▶ 文書の抜粋:
* * * * * * *

ことばと想像力のちからって、すごい。

 

と実感することがあった。

 

わたしの話になるけれど、ちょうど一年程前まで、布団に入って2時間くらい寝られないのが普通で、みんなも大方そうだろうと思っていた。でも医学的には?それは不眠症に入るらしい。ということは、わたしは何年も不眠症だったのだ。

 

結局、その万年不眠症はいろいろなアプローチで改善していったのだけど、どうしても寝られない、という日が今でもある。身体が十分に疲れていない、というときは筋トレや疲れるまで踊ったりするのだけど、考え事が暴走してしまって…というときは、思考を諦めるしかない。もうこの諦めが悪く悪くて。そういう時に、むりやり聴く音声がある。

 

「寝たまんまヨガ」だ。有名なアプリ。YouTubeに一本だけ公式の動画があって、10分くらいなのだけどこれを聴く。寝られなくても、身体の力みが取れるので、85%くらいは疲れが取れてると思う。

* * * * * * *

▶ 取り組む課題:
1 - 睡眠についての抜粋をもとに、次の問いに答えよ。
(a) 一年程前まで、布団に入ってどれくらい寝られないのが普通だったか。
(b) 身体が十分に疲れていないとき、何をするか。
(c) YouTubeにある公式の動画はどれくらいの長さか。
2 - 睡眠についての抜粋のうち、「わたしの話になるけれど、ちょ」から「に、むりやり聴く音声がある。」までの部分を書き直せ。その際、「筋トレ」を「ストレッチ」に置き換えること。

▶ 提供データ:
* * * * * * *

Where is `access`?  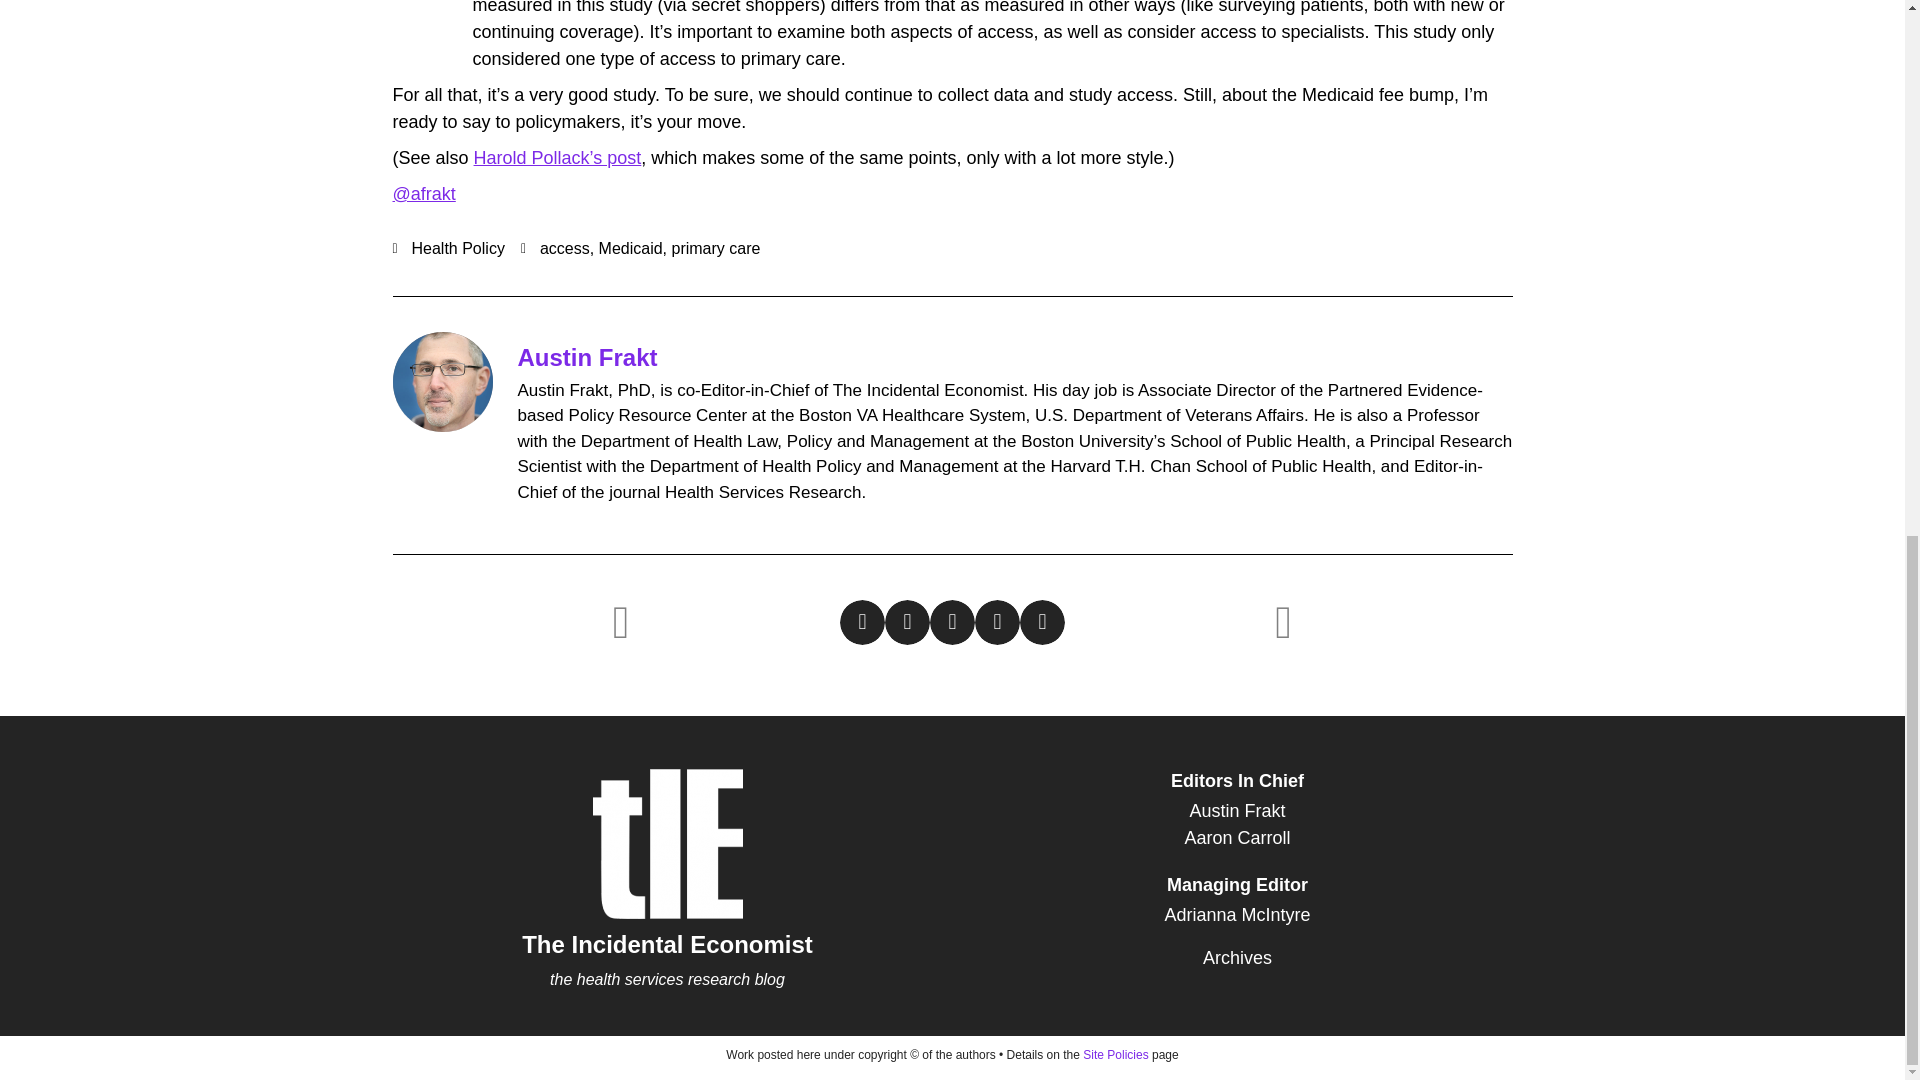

* * * * * * *

▶ 問題の解答:
1 -
(a) 2時間くらい
(b) 筋トレや、疲れるまで踊ったりする
(c) 10分くらい

2 -
わたしの話になるけれど、ちょうど一年程前まで、布団に入って2時間くらい寝られないのが普通で、みんなも大方そうだろうと思っていた。でも医学的には?それは不眠症に入るらしい。ということは、わたしは何年も不眠症だったのだ。

 

結局、その万年不眠症はいろいろなアプローチで改善していったのだけど、どうしても寝られない、という日が今でもある。身体が十分に疲れていない、というときはストレッチや疲れるまで踊ったりするのだけど、考え事が暴走してしまって…というときは、思考を諦めるしかない。もうこの諦めが悪く悪くて。そういう時に、むりやり聴く音声がある。